It opened this past summer, but we’ll argue that winter—now—is the right time to visit chef Gabriel Kreuther’s eponymous new restaurant. Because, really, no one does cold-weather comfort food better than the Alsatians. And no chef in NYC does Alsatian cuisine better than Kreuther, a native of the French region that borders Germany and Switzerland.
You know Kreuther, even if his name itself rings only the faintest of bells. He reigned over the kitchen at The Modern for nearly a decade, earning it a Michelin star; he left in 2014 to focus on this, his own project, bringing with him much of what made The Modern successful (including many of the front-of-house and kitchen staff) and already earning a Michelin star for 2016 as well.
Kreuther’s new culinary palace is a stunning space: elegant and light, all cream-colored leather and rough-hewn wood. But the main dining room with its long prix fixe and tasting menus—lovely as it may be—is best saved for power lunches and super-hot dates. For your new regular hang, head to the bar/lounge area. As at The Modern, it’s a more casual but still sophisticated space with its own, also more casual, menu, available á la carte. And, vitally, it’s only there that you’ll find some of the rustic-luxe Alsatian dishes that are each, individually, reason enough to visit.

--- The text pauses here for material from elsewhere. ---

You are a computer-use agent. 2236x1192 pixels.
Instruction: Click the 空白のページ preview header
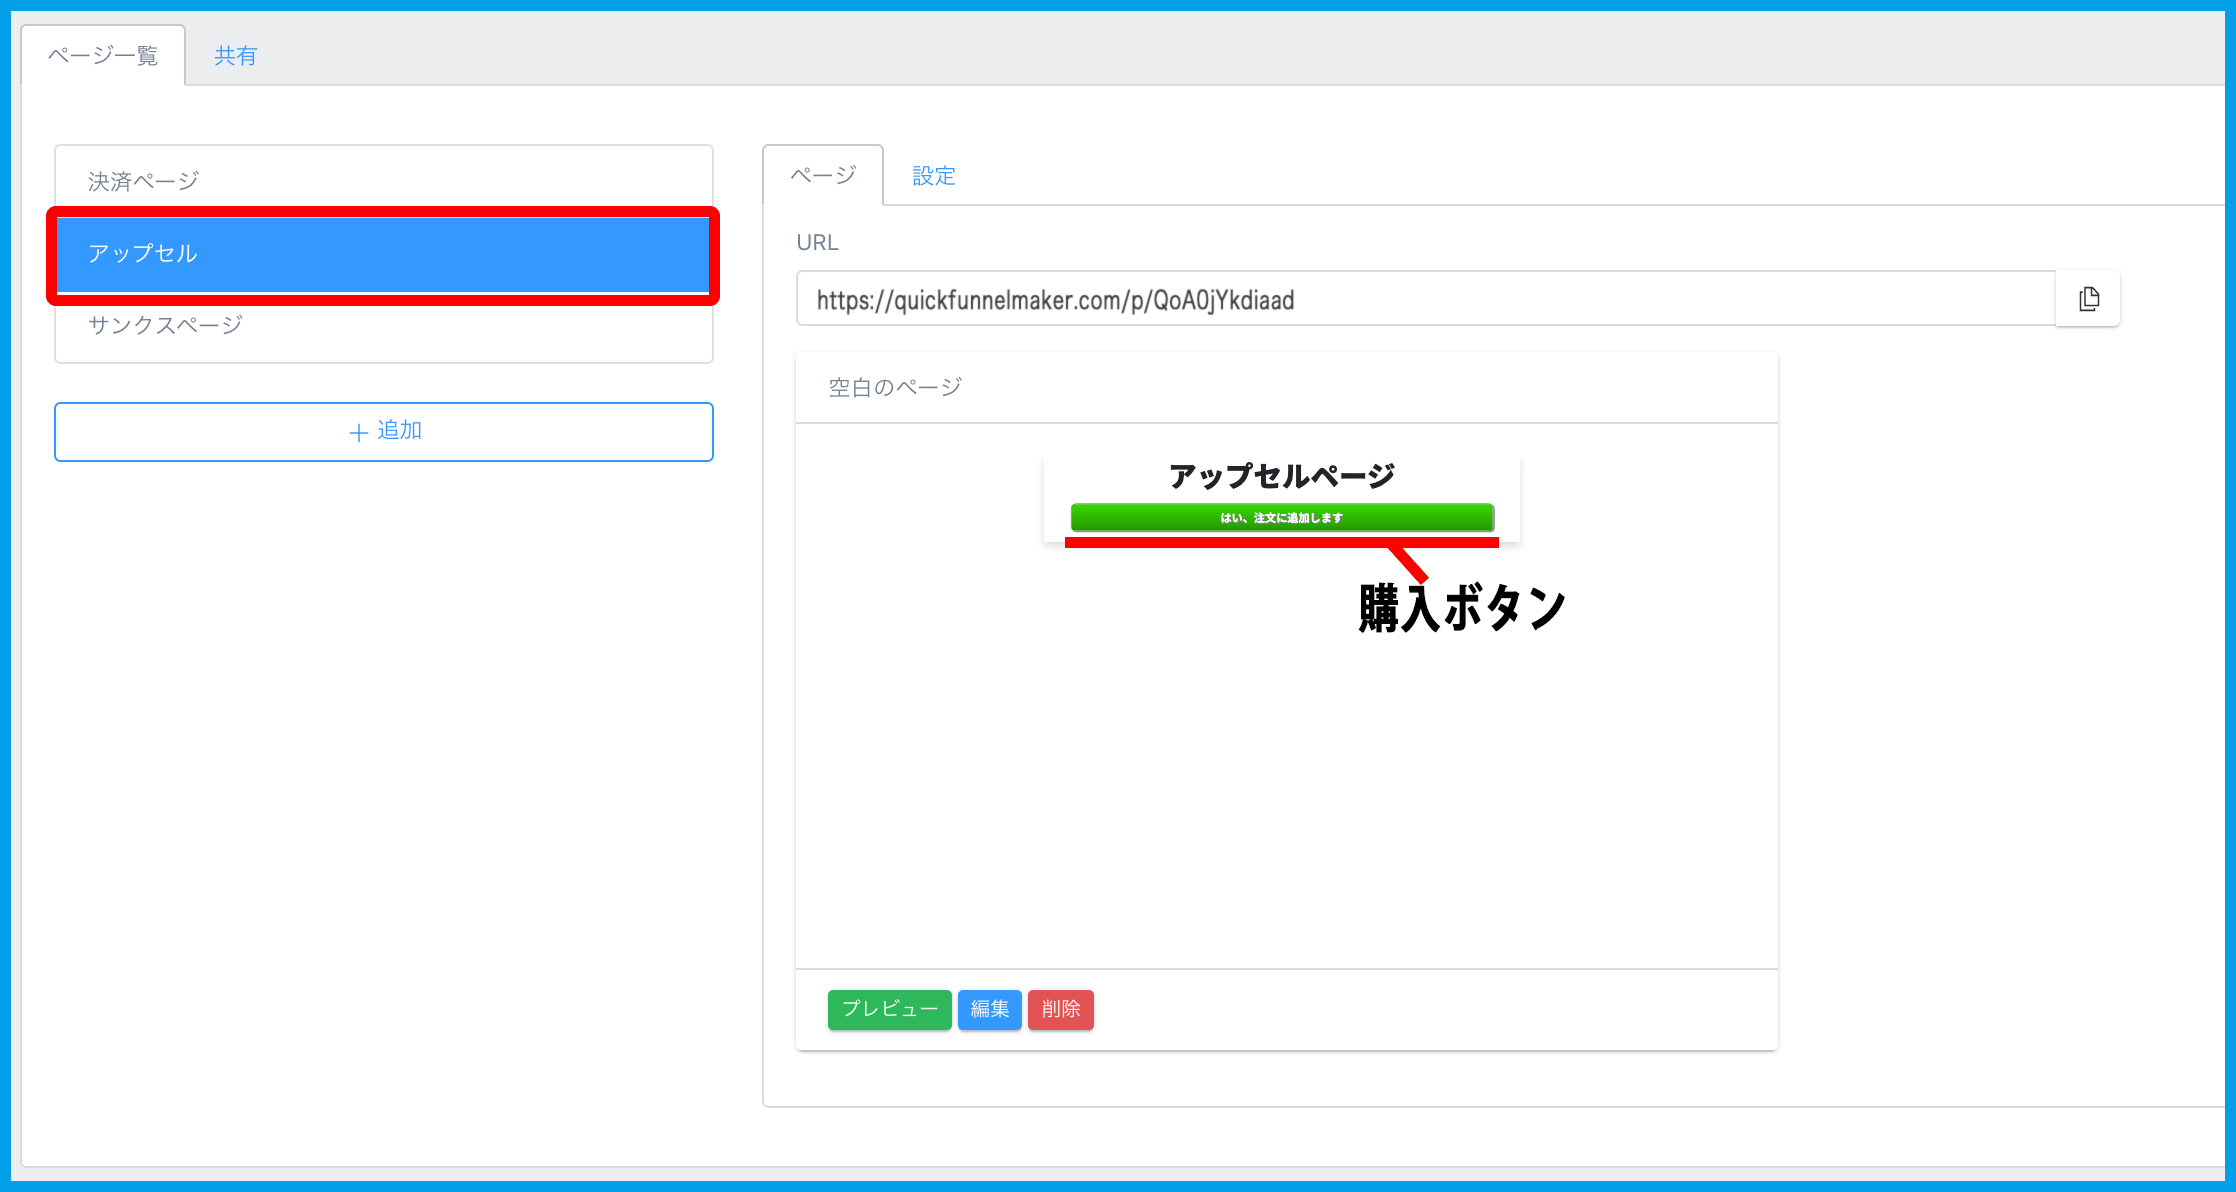(x=893, y=386)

Take, for instance, the Alsatian tartes flambées, one of Kreuther’s signature dishes at The Modern. Here, there are four iterations, from classic (topped with smoked bacon, onion, crème fraîche, and fromage blanc) to a slightly ostentatious version with caviar and sea urchin. Then there’s the sausages, again in four varieties, each with its own accompaniment: think duck sausage with shaved brussels sprouts, or country sausage with house-made sauerkraut. Many other items on the bar menu seem tailor-made for warming a hungry diner on cold winter days—it’s that time of year for the Alsatian country beer soup with ham hocks or the lentil stew with red wine-braised tripe, trust us.

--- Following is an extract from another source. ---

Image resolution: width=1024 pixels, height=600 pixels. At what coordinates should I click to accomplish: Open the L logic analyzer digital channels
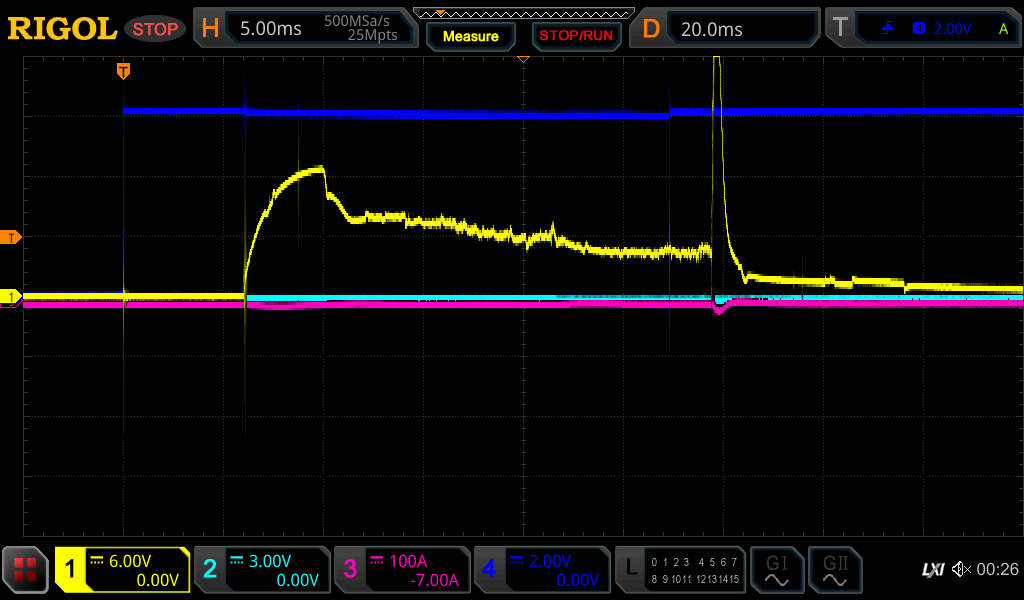680,570
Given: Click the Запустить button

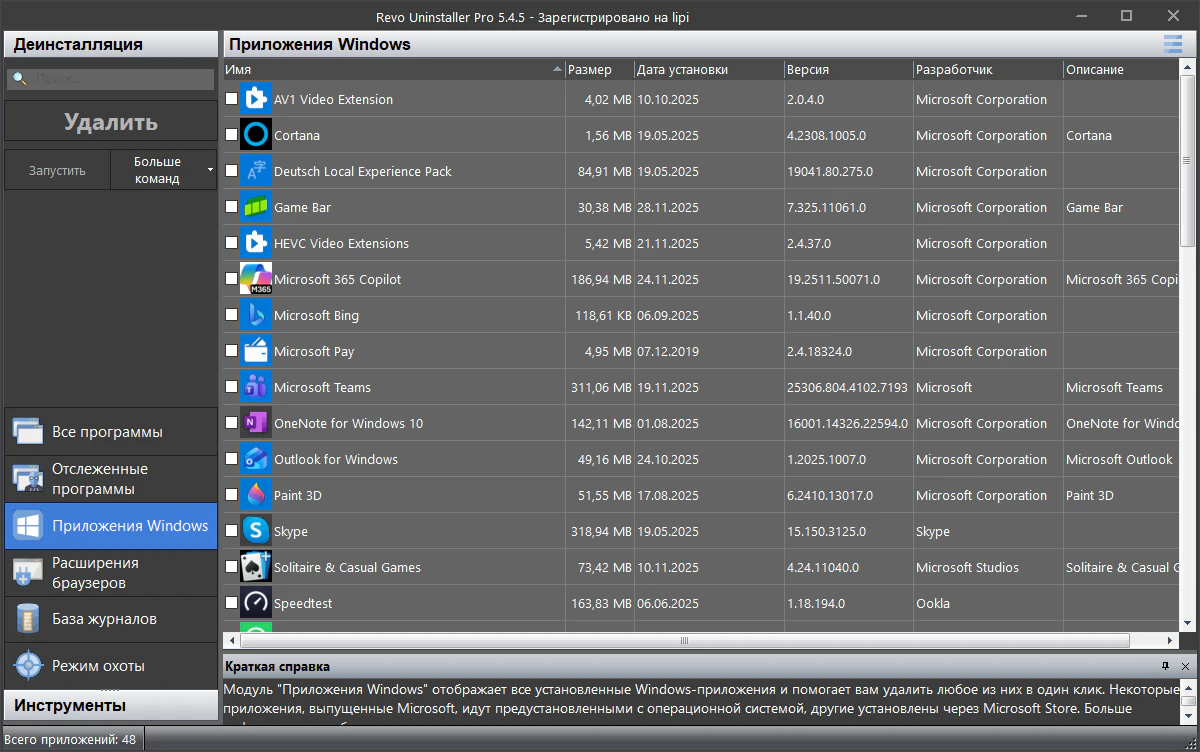Looking at the screenshot, I should pos(57,170).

Opening an eponymous restaurant is a fairly ballsy move. Few NYC chefs try it, and those that do have name recognizability along the lines of Daniel Boulud or Jean-Georges Vongerichten or Joel Robuchon (scratch that; it didn’t turn out so well for that last one). But Kreuther is proving that he’s got the chops in the kitchen, and the instincts to know exactly what NYC diners crave, to merit recognition right up there along with the culinary big boys.